> _Document extract_:
━━━━━━━━━━━━━━━━━━━━
Been playing around with some of the "designer" wicks and currently getting through a bag of Cotton Bacon2 - it's working out well in the Cyclones, but I probably will revert back to Rayon and Cotton when it's finished. 
For over a year these Cyclones and AFC's have hit the spot and I doubt I'll ever shelf or sell them. Pity they have been discontinued. I may however be ready to venture out and try something new soon

Reactions: Like 2 | Winner 1


----------



## Rob Fisher

Those prices at Mountain Oak are insane! Way under cost! Damn!

Reactions: Agree 1


----------



## Stephen

Rob Fisher said:


> Those prices at Mountain Oak are insane! Way under cost! Damn!



Hi @Rob Fisher with your experience at bringing products in from the US, if you decide to buy from Mountain Oak, will you let me know as I'm keen to pick up some of these bargains and I'd be happy to share in the courier costs.


----------



## Christos

Rob Fisher said:


> Those prices at Mountain Oak are insane! Way under cost! Damn!


I'm thinking a authentic chalice or 2 will be good as well for those prices!
Even another cyclone would be good.

Reactions: Optimistic 1


----------



## Rob Fisher

Stephen said:


> Hi @Rob Fisher with your experience at bringing products in from the US, if you decide to buy from Mountain Oak, will you let me know as I'm keen to pick up some of these bargains and I'd be happy to share in the courier costs.
━━━━━━━━━━━━━━━━━━━━
> _Recorded information_:
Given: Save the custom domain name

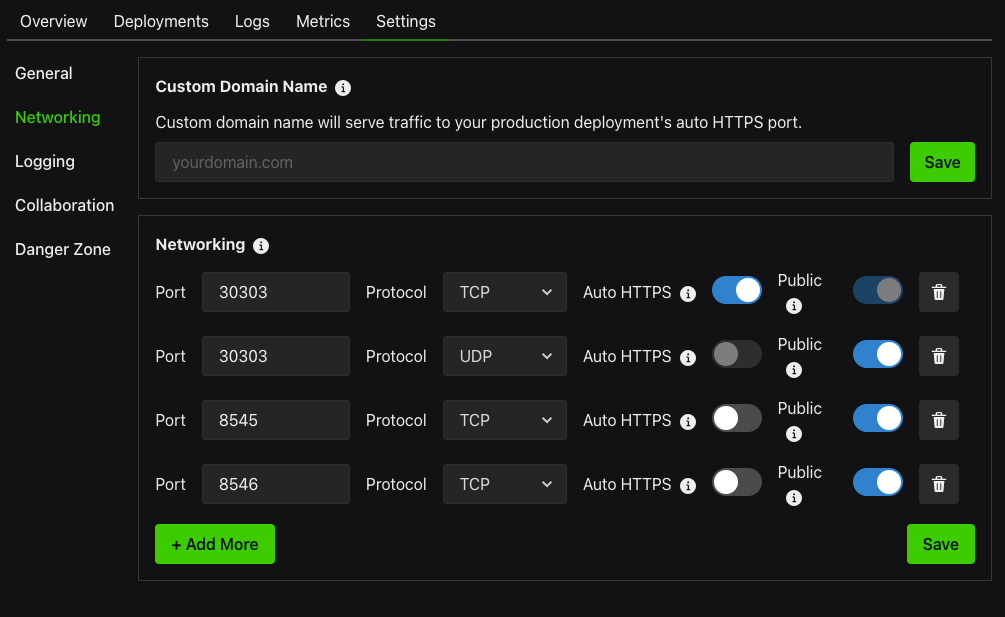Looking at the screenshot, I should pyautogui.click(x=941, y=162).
━━━━━━━━━━━━━━━━━━━━
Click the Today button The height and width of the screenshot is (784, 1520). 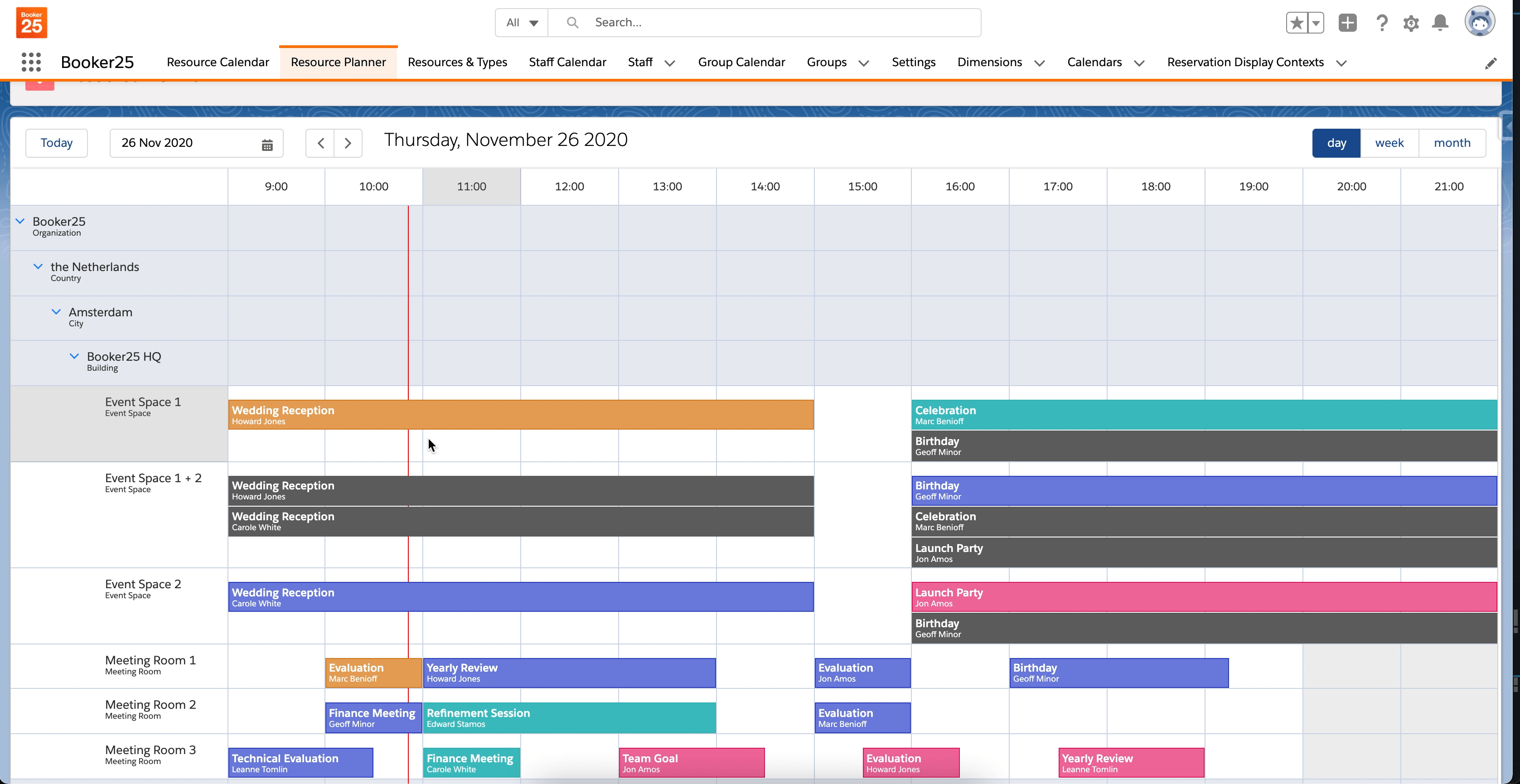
━━━━━━━━━━━━━━━━━━━━
> _Direction A_: List every kind of reaction named in the forum thread.
> _Direction B_: Copy everything in the forum thread from "Been playing around" down to "when it's finished.".

> _Expected answer A_: Like, Winner, Agree, Optimistic

> _Expected answer B_:
Been playing around with some of the "designer" wicks and currently getting through a bag of Cotton Bacon2 - it's working out well in the Cyclones, but I probably will revert back to Rayon and Cotton when it's finished.